Esse artigo determina que empresas como Google, Meta e X (antigo Twitter) só podem ser responsabilizadas por conteúdos de usuários caso descumpram uma ordem judicial para remoção. A regra vem sendo questionada em duas ações com repercussão geral, o que significa que o resultado terá impacto em todo o Judiciário.
Até agora, três ministros já votaram pela flexibilização da norma, o que abriria caminho para que as plataformas sejam punidas mesmo sem decisão judicial. Ainda faltam os votos de oito ministros, e a decisão final deve ser tomada ainda neste mês.
Debate divide opiniões
O julgamento mobiliza políticos, juristas e a opinião pública, com argumentos fortes dos dois lados.
De um lado, defensores da flexibilização afirmam que a responsabilização direta das plataformas é essencial para coibir crimes como discursos de ódio, incentivo à violência e ataques à democracia. O presidente Lula manifestou apoio à medida esta semana.

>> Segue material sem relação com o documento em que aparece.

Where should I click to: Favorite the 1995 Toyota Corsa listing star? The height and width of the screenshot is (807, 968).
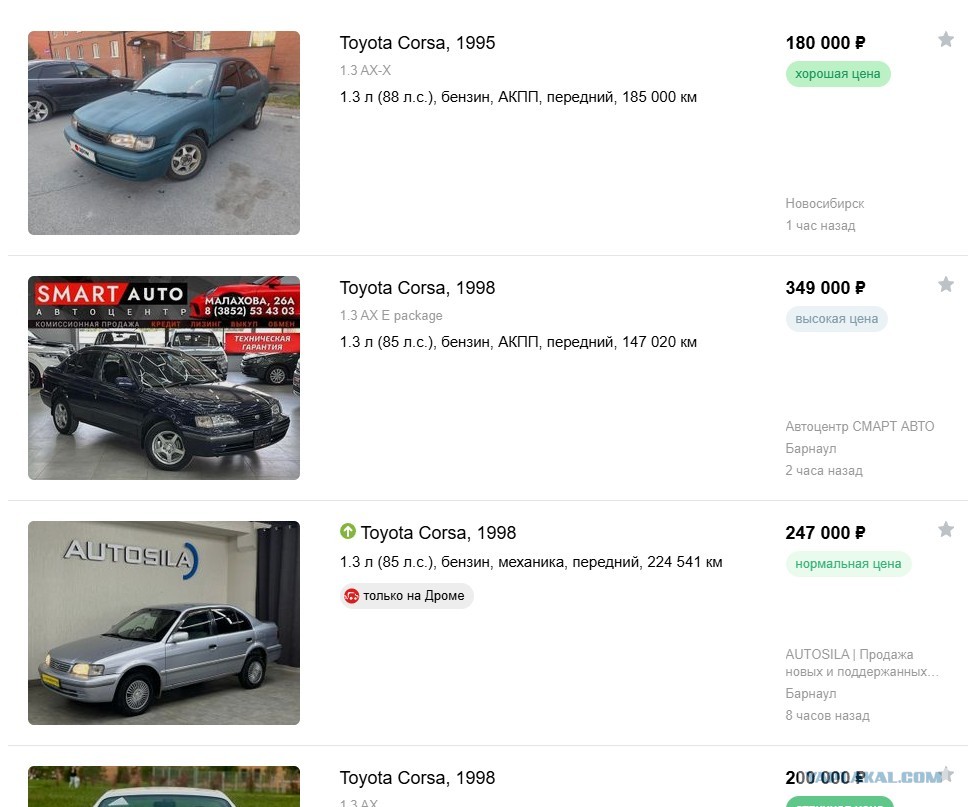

De outro, críticos da mudança alertam que a nova regra pode levar à censura preventiva, fazendo com que as empresas retirem conteúdos legítimos por medo de sanções — o que poderia ferir a liberdade de expressão e abrir precedentes perigosos.
Repercussão internacional
O tema também tem gerado atritos no cenário internacional. Nos Estados Unidos, o ex-presidente Donald Trump fez críticas a autoridades estrangeiras envolvidas em regulações de plataformas digitais, e o ministro Alexandre de Moraes, do STF, chegou a ser citado por políticos americanos como possível alvo de sanções.
Caso o STF derrube o artigo 19, o Brasil poderá se tornar o primeiro país ocidental a exigir que plataformas moderiem conteúdos sem necessidade de ordem judicial prévia. Isso representaria uma mudança drástica no modelo atual de governança da internet e traria implicações diretas para as chamadas Big Techs.